[Opening Text block section]

What you eat is only half the equation, absorbing and delivering nutrients is the other half. In other words, just because you ate something, doesn’t mean that you absorbed and extracted its nutrients and delivered them to specific parts of your body.
The digestive system is 26ft long, it starts at your mouth and ends in your butt. The GI tract selectively absorbs nutrients while protecting you from toxins and pathogens. In a nutshell, the way it works is by involuntary muscular contractions that breakdown food down into small molecules, which then make their way into cells to be useful, the rest that is not useful or what your body doesn’t want to use is excreted. Amongst the many roles of the GI tract, here are a few of them:
-Process nutrients and minerals
-Acts as a barrier for chemical and physical pathogens
-Detoxifies harmful substances
-It contains the enteric nervous system, also known as “the second brain”
-Regulates immune system
-Its involved in social engagement and emotions
Our behavior, diseases and intolerances tend to mess with digestion, which in turn makes the absorption of nutrients and nutrient delivery an uphill battle.
It all starts in our brain. Hunger activates systems in our brain that essentially makes us search for food. When we start smelling or seeing food, or body starts getting ready to start the digestion process. Digestion is controlled by the autonomic nervous system, which is divide in two sides:
-The sympathetic nervous system (SNS) or “fight or flight” mode. SNS activates through intense activity or stress. When SNS is activated, digestion shuts down via norepinephrine.

[Closing Text block section]

#### Problems to solve:
[1] Copy the digestion passage from "-Regulates immune system" to "down via norepinephrine.".
[2] Based on the digestion passage, answer yes or no to each statement and quote the words that decide it.
(a) The digestive system is 26 feet long.
(b) Digestion speeds up when the sympathetic nervous system is activated.
(c) The enteric nervous system is also known as "the second brain."
[3] Answer these questions from the digestion passage.
(a) Where does the digestive system start and end?
(b) What activates the sympathetic nervous system?
(c) What activates the brain systems that make us search for food?

[Opening Extracted information section]

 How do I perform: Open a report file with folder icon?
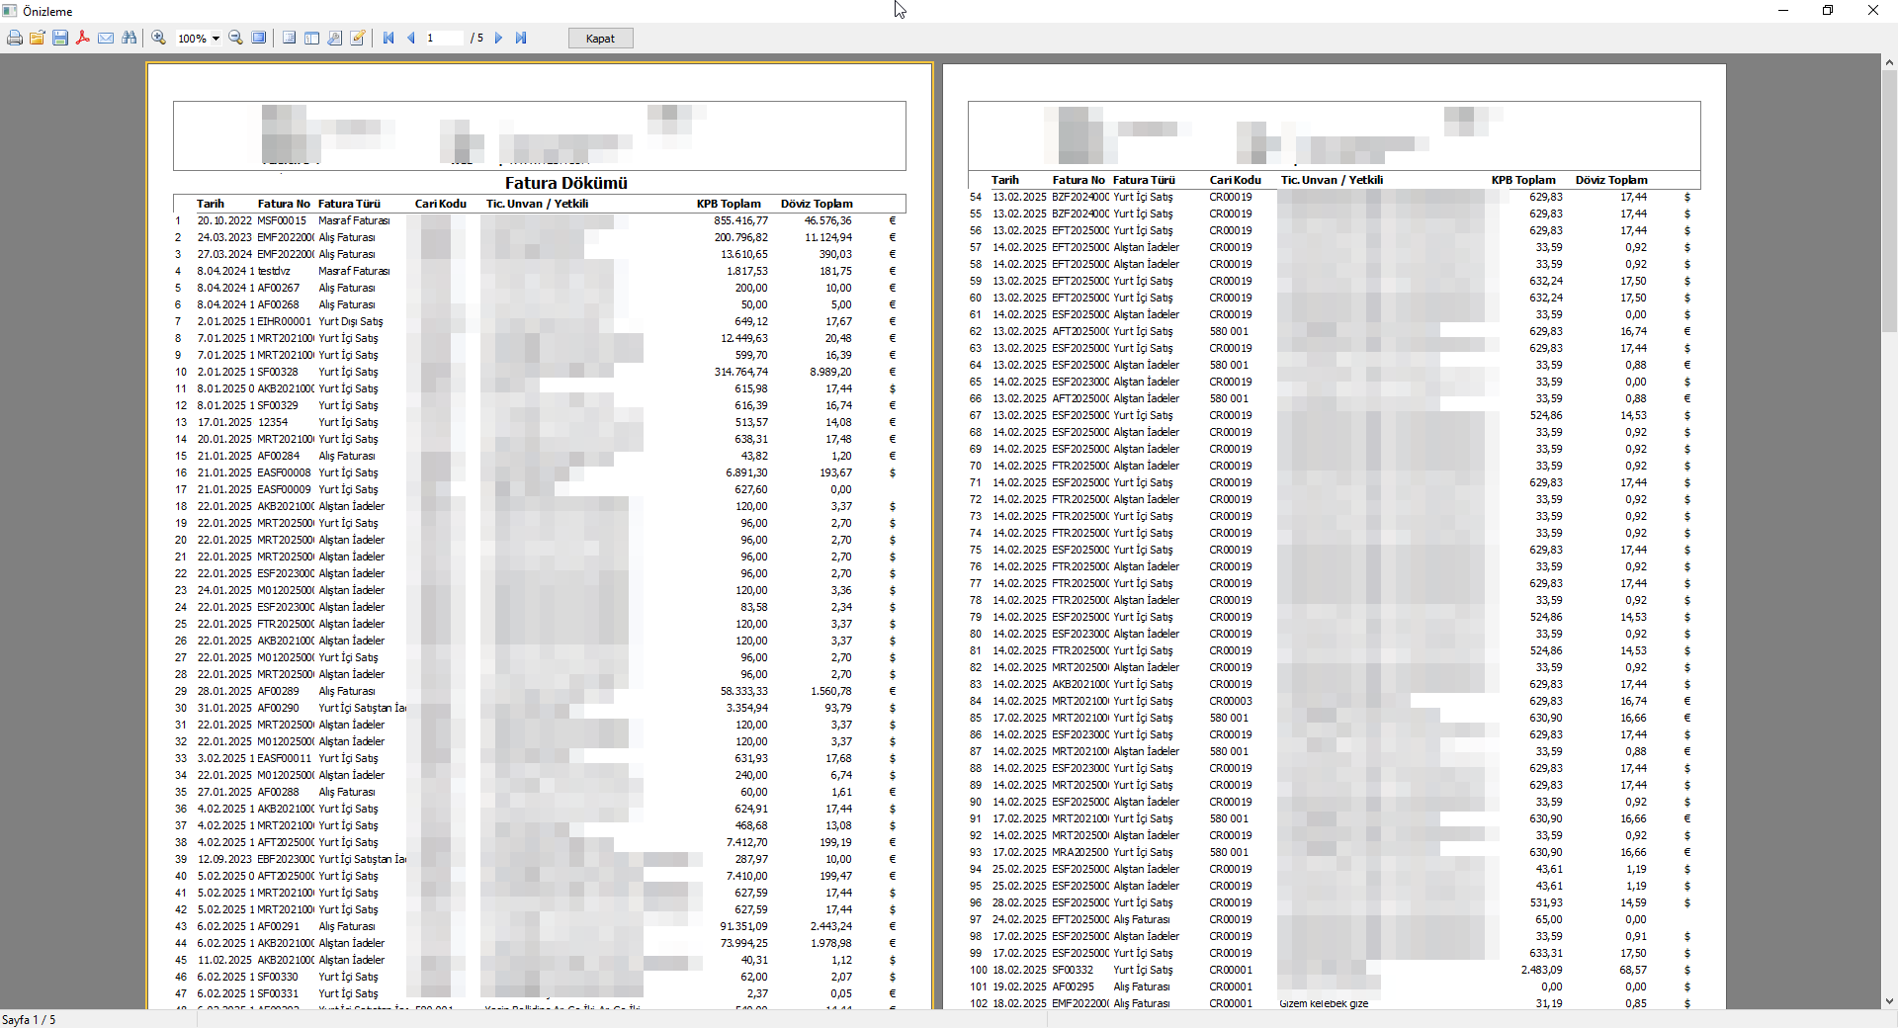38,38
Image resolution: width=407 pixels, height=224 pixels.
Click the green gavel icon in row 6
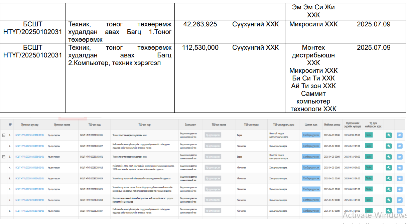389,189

[Closing Extracted information section]
[Opening Extracted information section]

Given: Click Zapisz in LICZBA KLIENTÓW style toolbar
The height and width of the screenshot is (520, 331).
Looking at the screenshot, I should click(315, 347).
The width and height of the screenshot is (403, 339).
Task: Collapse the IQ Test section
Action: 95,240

[Closing Extracted information section]
[Opening Extracted information section]

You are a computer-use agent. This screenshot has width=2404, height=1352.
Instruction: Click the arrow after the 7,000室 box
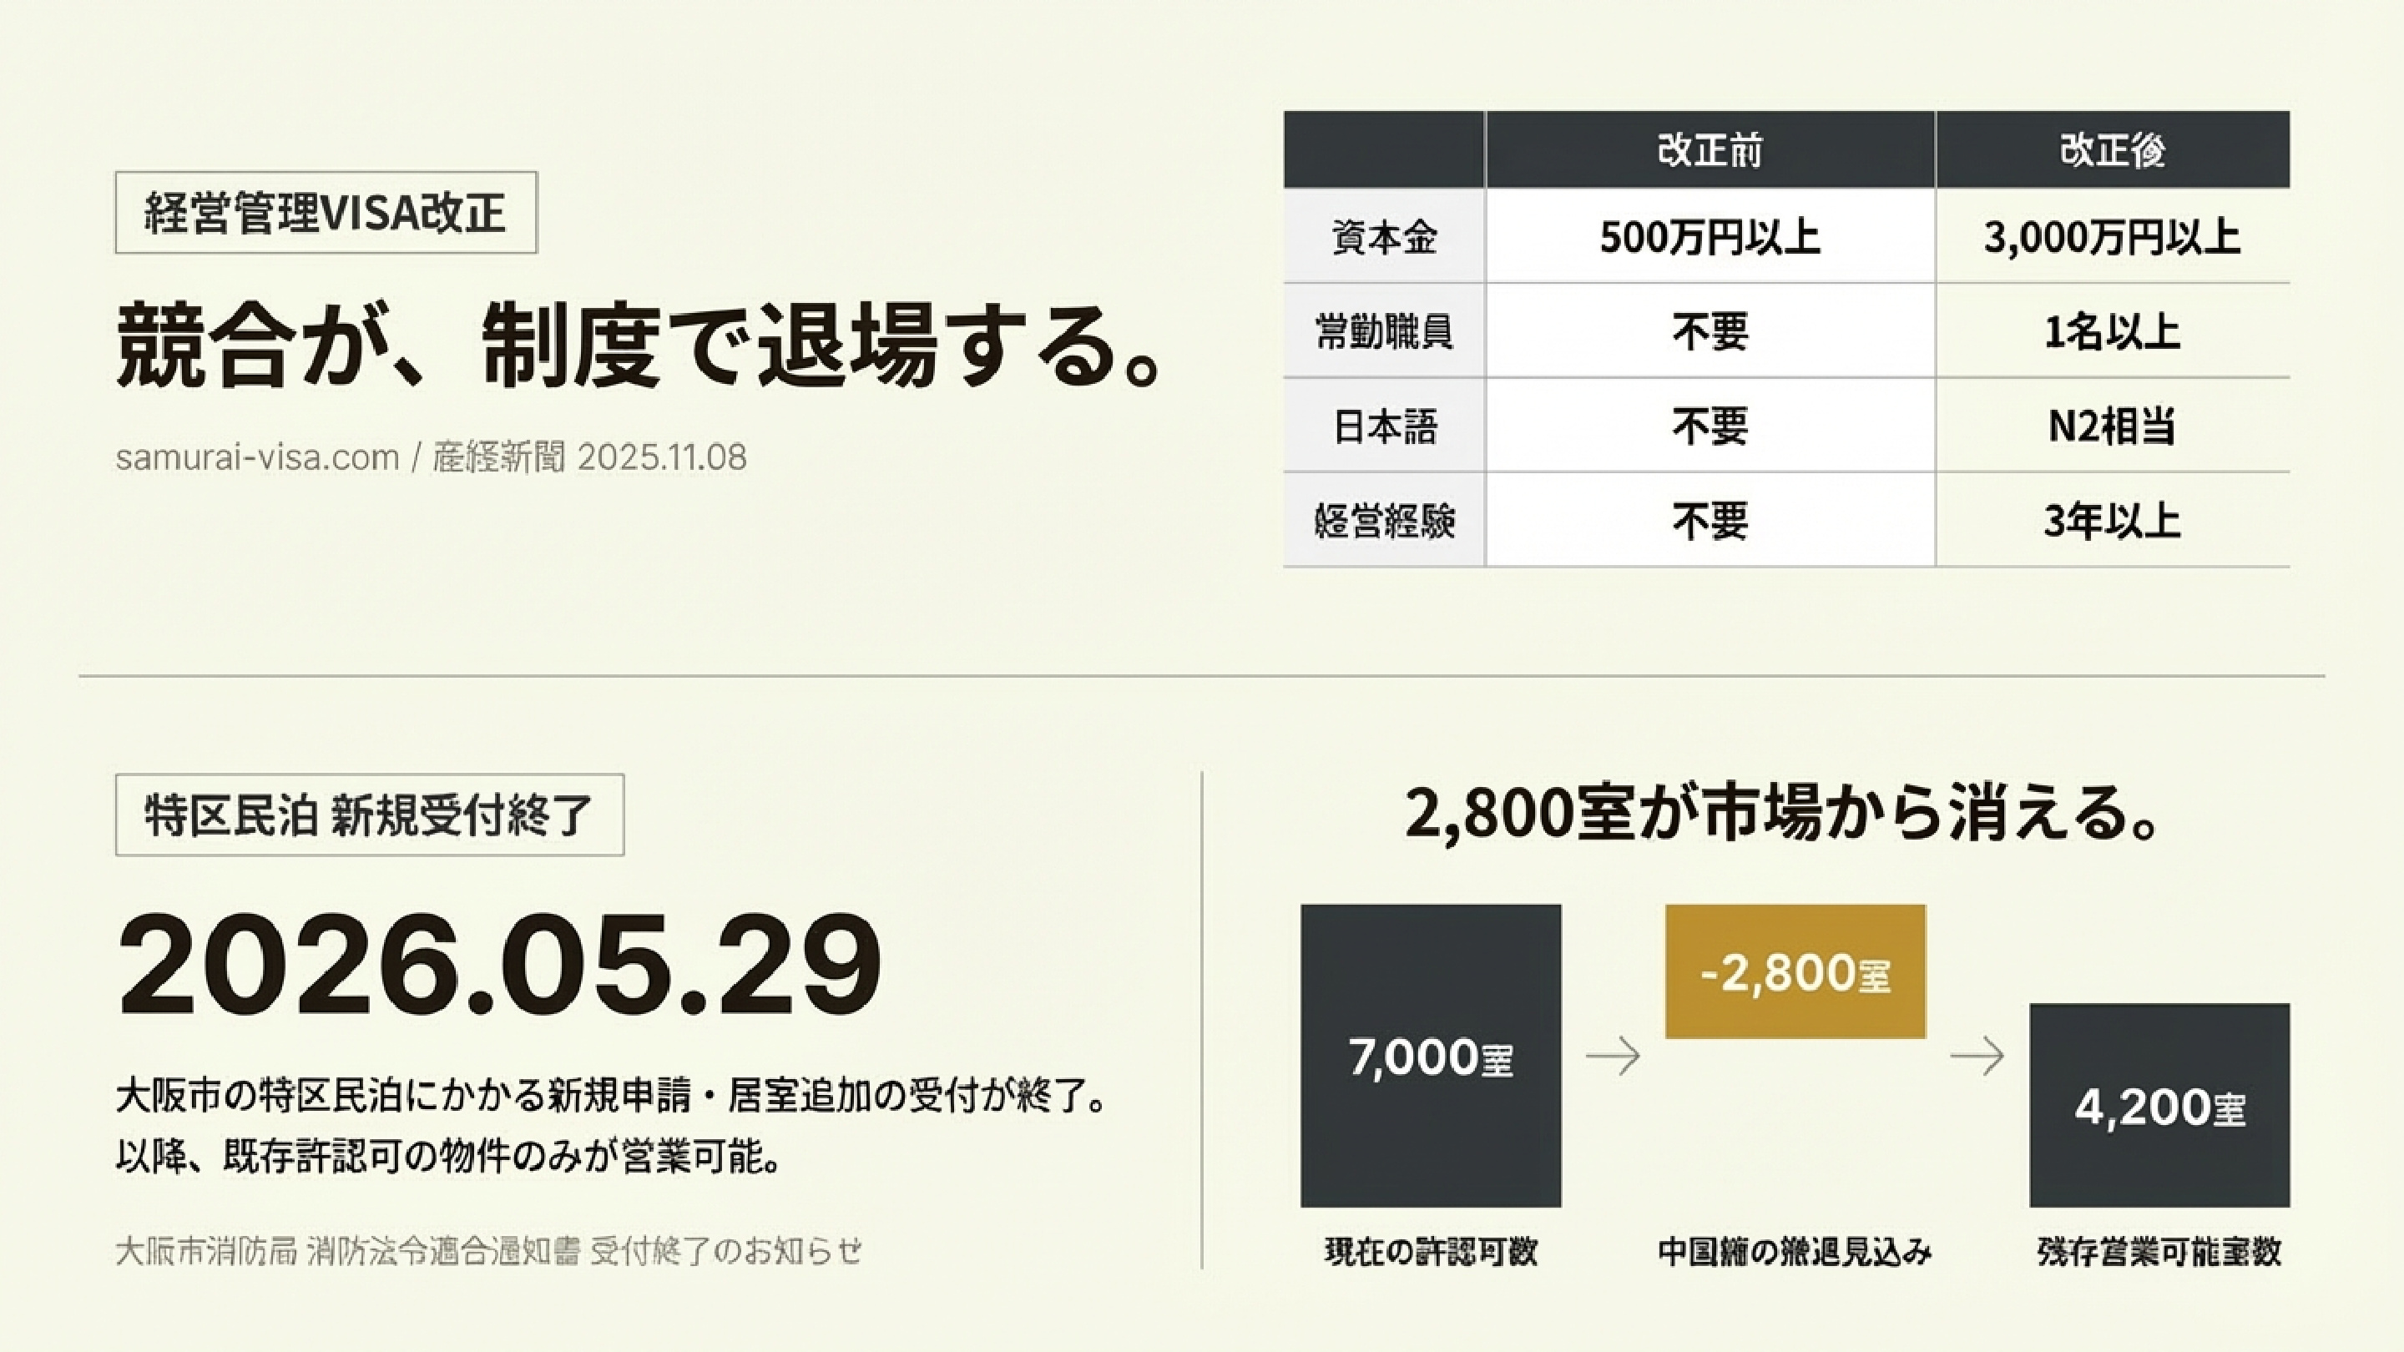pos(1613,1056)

[Closing Extracted information section]

#### Outputs in order:
[1]
-Regulates immune system
-Its involved in social engagement and emotions
Our behavior, diseases and intolerances tend to mess with digestion, which in turn makes the absorption of nutrients and nutrient delivery an uphill battle.
It all starts in our brain. Hunger activates systems in our brain that essentially makes us search for food. When we start smelling or seeing food, or body starts getting ready to start the digestion process. Digestion is controlled by the autonomic nervous system, which is divide in two sides:
-The sympathetic nervous system (SNS) or “fight or flight” mode. SNS activates through intense activity or stress. When SNS is activated, digestion shuts down via norepinephrine.

[2]
(a) Yes: "The digestive system is 26ft long"
(b) No: "When SNS is activated, digestion shuts down via norepinephrine."
(c) Yes: "It contains the enteric nervous system, also known as “the second brain”"

[3]
(a) It starts at the mouth and ends in the butt.
(b) Intense activity or stress.
(c) Hunger.